Письменные задания
A) Ответьте по фрагменту о заседании сената в храме Согласия:
(i) Кем была набрана консульская стража, охранявшая подступы к храму?
(ii) Кому Цицерон предоставил первое слово?
(iii) На какую должность был избран Гай Юлий Цезарь на следующий год?
B) Приведите продолжение фрагмента о заседании сената в храме Согласия, начиная сразу после его последнего предложения.

Выбранный текст
>>

То, что удалось выведать разведчикам Катона, конечно же, знал и лучший детектив античности Марк Туллий Цицерон, поэтому все подступы к храму Согласия, где должно было состояться заседание сената, охранялись консульской стражей, набранной из молодых представителей всаднических родов, особенно преданных Цицерону. Охрана находилась и внутри храма. Весь форум и участки, непосредственно прилегающие к зданию, ставшему сегодня центром жизни Средиземноморской цивилизации, были заполнены тысячами простых граждан, волновавшихся за исход дела так же, как и сенаторы. Проходя сквозь эту толпу, сенаторы слышали напутствия быть твердыми и последовательными в своих действиях на благо государства.

Когда главный зал храма посветлел от белых сенаторских тог, на возвышение вышел Цицерон и открыл собрание. Он сообщил об и без того всем известной цели заседания и предложил сенаторам высказываться по рассматриваемой проблеме, а первое слово, как и следовало, предоставил Дециму Силану. Тот был краток и убедителен. Квалифицировав предприятие соратников Катилины как заговор против государства – самое страшное преступление в понятии римлян, – он потребовал для них высшей меры наказания в соответствии с октябрьским постановлением сената о чрезвычайной ситуации.

С его словами в зал словно снизошла с заоблачных снежных высот сама справедливость и овеяла сенаторов прозрачной чистотой беспристрастной истины. В торжественной атмосфере возвышенной суровости все консуляры один за другим высказались за высшую меру. В этот час они походили на Манлия Торквата, осуждающего на смерть собственного сына во имя непоколебимости римских принципов.

Когда заявили о своем решении сенаторы высшего ранга, очередь дошла до преторов и преториев. В этом ряду первым должен был говорить Гай Юлий Цезарь, избранный в преторы на следующий год. Вид Цезаря отнюдь не изображал присущей предыдущим ораторам суровой решимости, и будущий претор, поднявшись со скамьи, некоторое время помолчал, давая возможность сенаторам заметить его сомнения и немного привыкнуть к ним. После такого бессловесного, но, тем не менее, красноречивого вступления он, наконец, заговорил.

Первым делом Цезарь подверг критике именно то, чем сенаторы в настоящий момент более всего гордились, – их непримиримый настрой. "Разум человека не видит правды, когда его обуревают чувства, все равно, будь то чувства добрые или неподобающие большому человеку. Когда душа спокойна, ум направлен на поиски истины, но если его одолевает какое-либо желание, то именно оно и выступает целью, а разум служит желанию в достижении этой цели. Государственные же дела надлежит решать с ясной головой, исходя из их сути, а не – предвзятых мнений. Эмоции пагубны для политика. Я могу привести немало примеров из истории, когда как жестокость, так и жалость государственных мужей приводили к роковым последствиям". После этого вступления оратор упомянул несколько эпизодов из прошлого Римской республики, причем как раз таких, где непримиримость государственных деятелей оборачивалась неприятностями, а милосердие приносило благо.

<<

Предоставленный материал
>>

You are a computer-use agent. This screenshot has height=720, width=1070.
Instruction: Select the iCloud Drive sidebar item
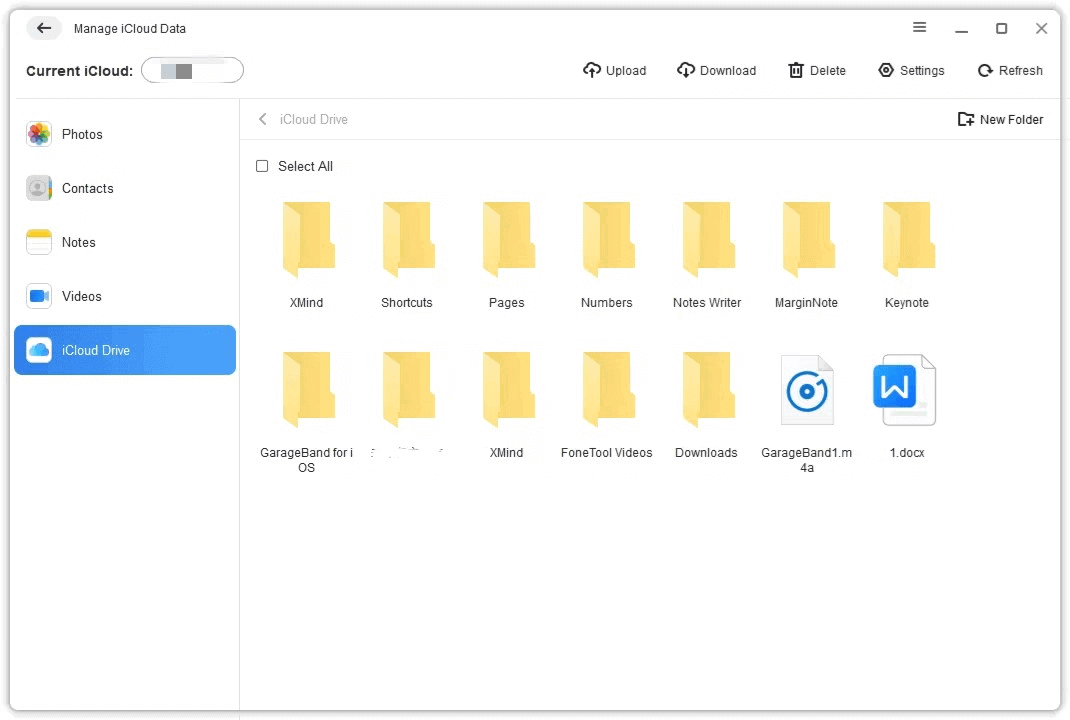pyautogui.click(x=95, y=350)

<<

Ответы к упражнению
A)
(i) Из молодых представителей всаднических родов, особенно преданных Цицерону.
(ii) Дециму Силану.
(iii) На должность претора.

B)
Таким образом, он сначала, бросив лозунг о беспристрастности, отвратил сенаторов от их пристрастий, а потом ловкой односторонней интерпретацией исторических фактов посеял в них семена новых пристрастий, но уже противоположных первоначальным. Этим Цезарь опроверг собственный принцип о возможности отделить разум от чувств, зато достиг своей политической цели: сенаторы заколебались в целесообразности применения к заговорщикам крайних мер.

"Какие бы неблаговидные поступки ни совершал неприятель, – продолжал Цезарь, – наши великие предки, принимая важные решения, больше заботились не о воздаянии заслуженной кары провинившимся, а о том, насколько их постановления соответствуют достоинству Рима. Люди, изобличенные в сговоре с Катилиной, несомненно, виновны, но негоже нам, отцы-сенаторы, опускаться до их уровня и свирепой расправой над ними порочить самих себя, унижать собственное достоинство". Далее Цезарь некоторое время порассуждал о величии сенаторов и их особой миссии в обществе. В этой связи он подчеркнул, что поступки, совершенные по вспыльчивости рядовыми людьми, простительны, так как не влекут за собою серьезных последствий и скоро забываются, но решения государственных мужей имеют иной масштаб, и потому к ним снисхождения быть не может. Акцентируя внимание на ответственности сенаторов, он дал понять об угрозе возмездия за крутые действия со стороны многочисленных слоев граждан, симпатизирующих Катилине, а затем широко развил эту тему, переведя ее в иной ракурс. Заговорщики, безусловно, являются преступниками, но смертная казнь граждан запрещена законами, а потому сама может быть квалифицирована как преступление – такая мысль прослеживалась в его речи. Отозвавшись о Силане и его последователях в замысловато-уважительной форме, Цезарь одновременно представил их людьми, замышляющими противоправное действие, чреватое расплатой в скором времени, как только улягутся страсти вокруг заговора. Напоследок он добавил экспрессии и эффектными эмоциональными красками обрисовал процесс разрастания зла, когда малые нарушения закона, допущенные будто бы в благих целях, в дальнейшем приводили к неисчислимым бедам. "Мы все благодарно приветствовали Суллу за то, что он без суда казнил негодяя Дамасиппа, – вспо-минал Цезарь, – но что было потом? Какое море крови залило наш неуместный восторг!" Для убедительности он воспроизвел еще несколько исторических драм и совершенно запугал тех многочисленных сенаторов, которые думали не о том, как совершить что-либо, а лишь беспокоились, как бы чего не вышло.

Нагнав эмоций и страстей, против которых он выступал в начале речи, Цезарь в конце выступления вновь предстал собранию последовательным и беспристрастным борцом за справедливость, считающим, однако, высшим проявлением таковой законность.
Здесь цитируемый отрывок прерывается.